A second bottleneck stems from the way that we currently prioritize our pipelines. We need to manage our research portfolios more strategically.  The urgency and eagerness for novelty has led to the issue of low success rates. One avenue toward addressing this is to explore pathways that have been clinically proven, but perhaps by using a new entry point to the mechanism, selecting a new subset of patients or trying to carefully assess the compounds in obvious as well as in unexpected indications.  

We also need to increase the diversity in our lead generation capability to better tackle difficult targets that regulate important disease processes and increase our ability to select high-quality lead compounds. Simultaneously, we must increase efficiency and speed in the research phase without sacrificing the quality. 

So on the one hand it is critical to work on the drug discovery value chain, keeping a very strong technical focus on trying to address the bottlenecks. On the other hand, we must improve our ability to select innovative targets in the interest of exploring novelty. However, since complexity is always present in uncharted biological territory, in parallel, we also need to balance our eagerness to break through into immature areas by exploring the emerging and existing ones. I believe there will still be good opportunities for clever follow-on projects to deliver valuable compounds. It all comes back to the goal of providing a better benefit-risk ratio for the patient with a new therapy vis-à-vis an existing one.  

PharmaWeek: Is pharma up to the challenge? 

Dr. Dolsten: All of us in pharma believe that we have highly talented and committed scientists covering many areas of drug discovery. Further, we have access to state-of-the-art technology and leading approaches for selection of projects and development of new drug candidates. On a more general basis, we have to embrace the opportunity to work with multiple partners to tap into the entrepreneurial, external world. This can be despite the fact that you already have a very talented organization. Then, you must strategically select those areas where you feel that external development is moving at a particularly fast clip. When you see a technique maturing to the point that it can be quickly integrated into your own drug discovery engine, you must act. If you can flexibly integrate such opportunities into your internal technological capabilities, then a network of internal and external expertise exists from which you can draw. 

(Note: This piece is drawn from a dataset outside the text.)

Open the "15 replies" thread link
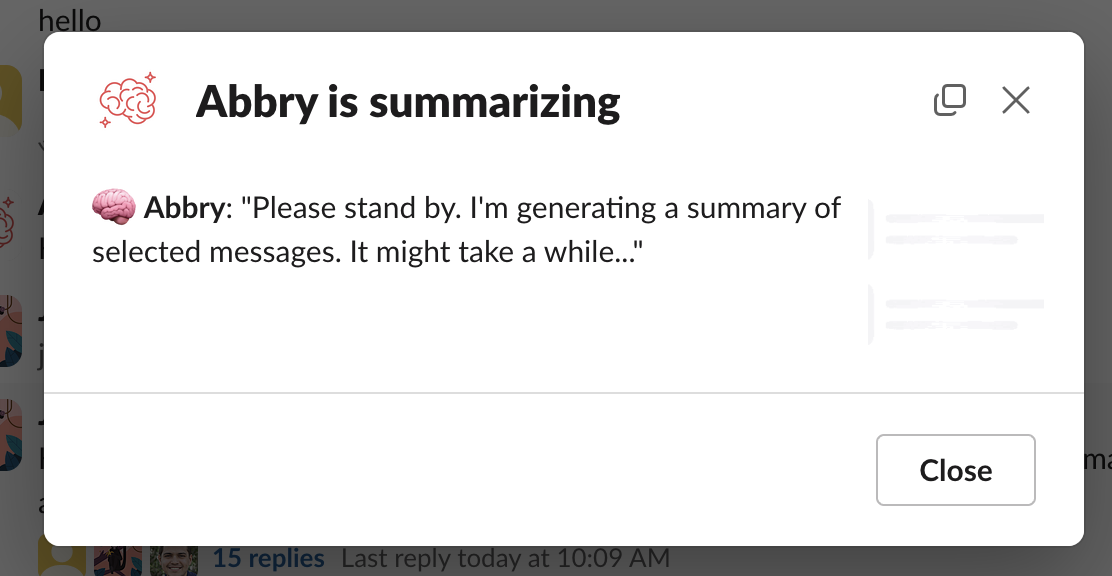Image resolution: width=1112 pixels, height=576 pixels. (x=268, y=558)
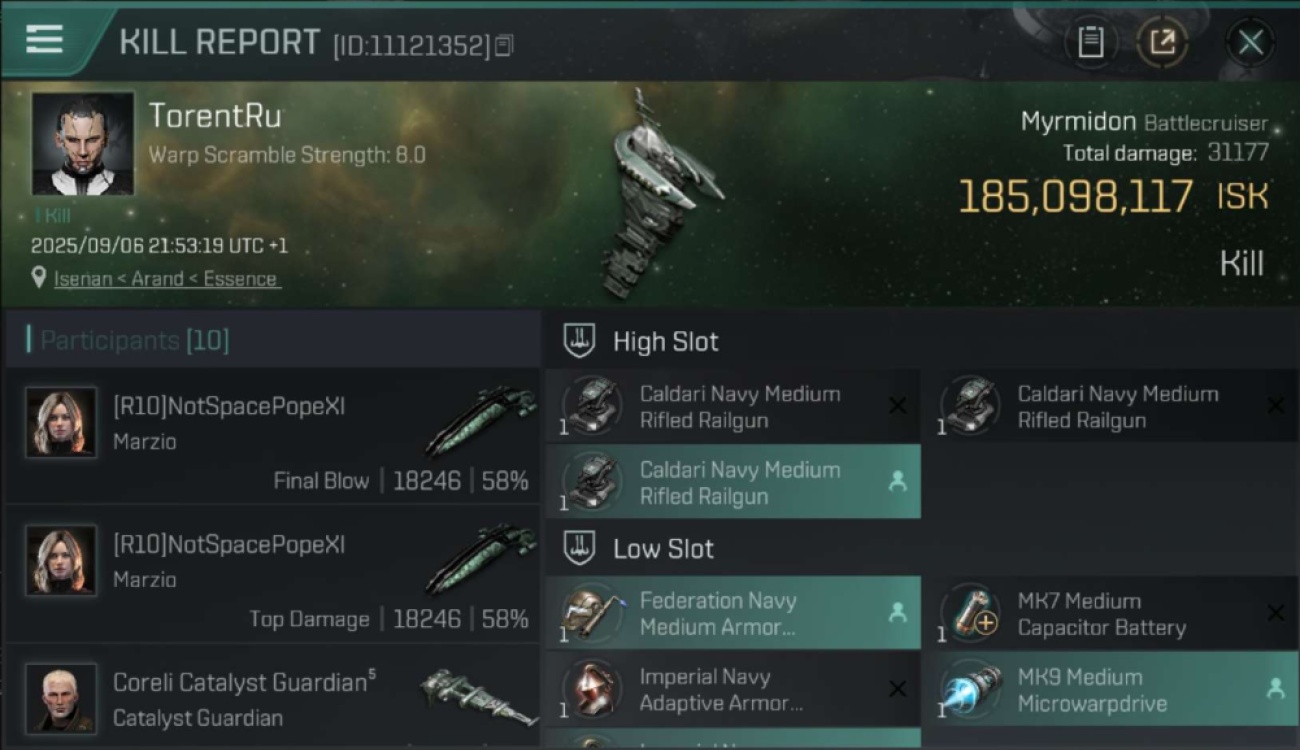Viewport: 1300px width, 750px height.
Task: Click the MK9 Medium Microwarpdrive icon
Action: [x=971, y=690]
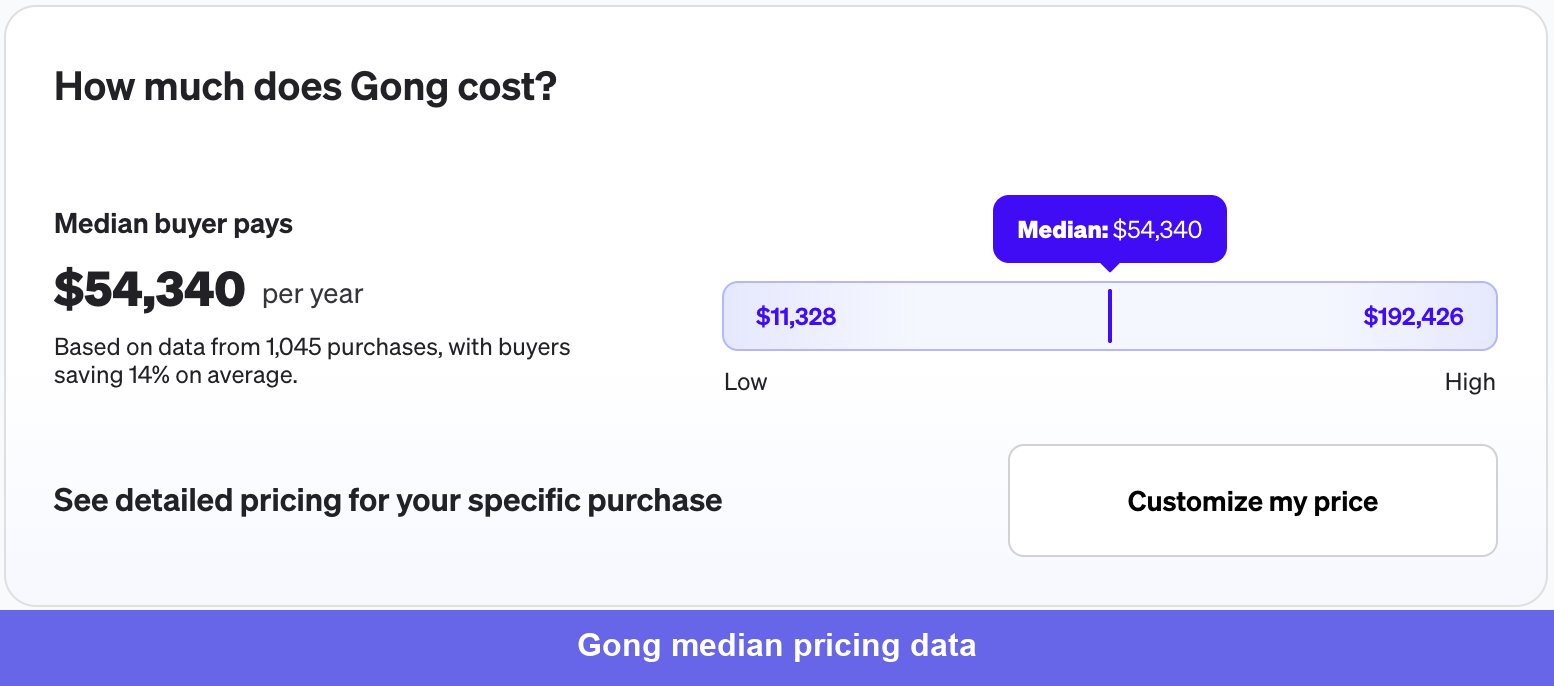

There is of course also the opportunity to partner with skilled biotech companies that have chosen to specialize in discovering compounds with particular mechanisms of action. I think it is usually quite beneficial to seek early collaboration before such compounds progress too far into clinical studies. An early partnering experience lends itself to development of compounds using the pharmaceutical R&D experience in a company, such as Boehringer Ingelheim, combined with the technical expertise of a small biotech working in a specialized area.  

PharmaWeek: What are Boehringer Ingelheim's strengths? 

Dr. Dolsten: I believe that Boehringer Ingelheim is a "right-sized" Pharma company, with an appropriate focus on continuity, consistency and persistency to be a highly successful Discovery organization. I believe that we have the critical resources and capabilities to access both the technique and the knowledge base for the disease areas we pursue. At the same time, we force ourselves to avoid the so-called "nice to have but may not be necessary" in order to focus on critical needs. This is necessary for us since we do not have excessive resources, which may be the case for some very large organizations. We believe we can work efficiently as an integrated, nimble and well-oiled organization drawing upon our global presence. But at the same time, despite our sheer size, it is possible for us to create innovation domains, or "clusters," around therapeutic areas. Our openness and frank curiosity to collaborate with external partners, combined with our internal capability for developing small molecule and protein therapeutics all the way through from lead generation to marketing the product, allows for very strong partnership opportunities.  Pharma and Biotechs will ultimately make those calls for productivity leaps and bounds through collaborations—not only competition.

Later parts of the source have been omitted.